Ci ha abituati a far ridere e ora però ci fa commuovere. Michela Giraud esordisce alla regia con un film, “Flaminia”, in uscita nelle sale l’11 aprile, che è davvero un piccolo gioiello. Un film in cui la comica si è ispirata alla sua storia vera raccontando il rapporto con sua sorella e l’autismo. Ad interpretare Flaminia è la stessa Michela Giraud. La vita di Flaminia, una giovane che vive a Roma Nord non i suoi genitori, viene rivoluzionata quando Ludovica, la sua sorellastra autistica fa ritorno a casa. “Flaminia” è un film che esplora l’importanza delle relazioni familiari e che affronta temi importanti e urgenti come l’autismo e il body shaming.
“Flaminia”, intervista esclusiva a Michela Giraud e Rita Abela
Noi di SuperGuida TV abbiamo video intervistato in esclusiva Michela Giraud e Rita Abela che nel film interpreta la sorellastra Ludovica. La comica ha scelto di girare il film a Roma nord, un quartiere in cui il culto del corpo e l’importanza dei soldi la fanno da padrone. Sono questi i valori che scontrandosi creeranno un conflitto in Flaminia. Cercando di surfare la polemica di Pietro Castelitto di qualche tempo che aveva osato paragonare Roma Nord al Vietnam, abbiamo chiesto alla Giraud se il quartiere di Roma tratteggiato nel suo film sia davvero un posto così feroce: “E’ un posto in cui l’esteriorità conta tanto. Mi sono sempre chiesta come sia possibile che chi vive in un luogo con così tanti mezzi economici sia interessato ad esplorare solo l’aspetto superficiale senza scavare a fondo. Chi ha i soldi può permettersi di studiare ma anche di viaggiare. La conoscenza è una forma di ricchezza”.
Per Rita Abela interpretare Ludovica è stata una sfida importante: “Mi sono approcciata con grandissima serietà. Conoscevo il mondo dello spettro autistico perché in alcuni impegni teatrali mi era capitato di interfacciarmi con persone autistiche. In questo caso mi sono lasciata attraversare da Ludovica e ad oggi mi sento una persona migliore. Ci sono alcune canzoni presenti nel film che non riesco più ad ascoltare senza commuovermi”.
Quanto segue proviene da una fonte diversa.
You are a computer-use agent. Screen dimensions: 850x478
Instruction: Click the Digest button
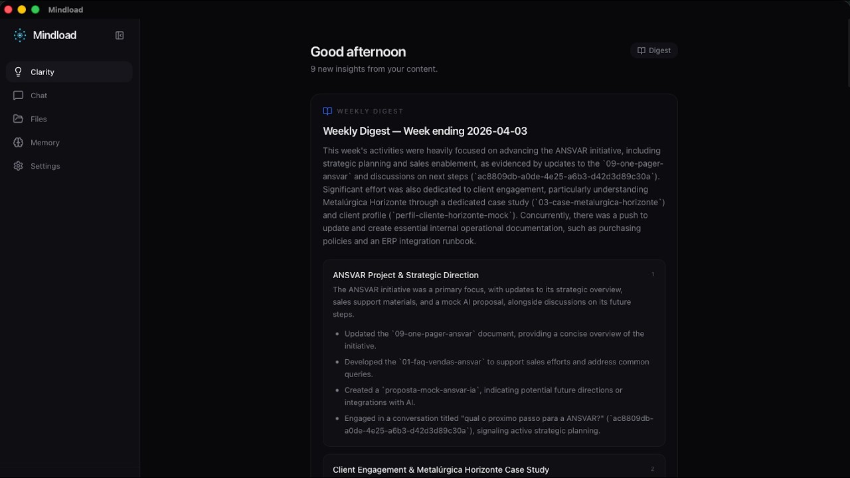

Il film è un’occasione per parlare anche di un altro tema di attualità, il body shaming. Proprio qualche settimana fa è diventato virale in rete un video in cui una ragazza denunciava di essere stata derisa in palestra per la sua forma fisica. A tal proposito, Michela Giraud dice: “Siamo di fronte ad un’esplosione del social. C’è stato un momento nel quale ci siamo resi conto che è tutto un inganno. Ho avuto un momento nel quale mi sono sentita attaccata o meglio avevo scelto di vedere le critiche e non i complimenti. Ragionandoci ho pensato che era paradossale soffrire per qualcosa che non c’era. Altre volte i social sono però un grande mezzo come ha dimostrato quella ragazza derisa in palestra che ha trovato il coraggio di mostrare le sue fragilità denunciando l’ingiustizia del bullismo. Ci sono delle espressioni che detesto. La frase “ma che sei mongoloide?”, è qualcosa di veramente agghiacciante. Ho voluto fare questo film per far capire alle persone che devono smetterla con la cattiveria e i commenti superficiali”.
Rita Abela condivide il pensiero di Michela Giraud e riporta una sua esperienza personale: “Agli inizi quando facevo i provini per i film mi capitava di sentirmi dire che cercavano una persona grassa ma non troppo come me. Da adolescente capitava invece che qualcuno mi dicesse che ero bella dentro. Questa cosa non l’ho mai capita perché per me o una persona è bella o non lo è. Dovremmo imparare a rivalutare il concetto di bellezza. La bellezza è qualcosa che si sente, si percepisce”.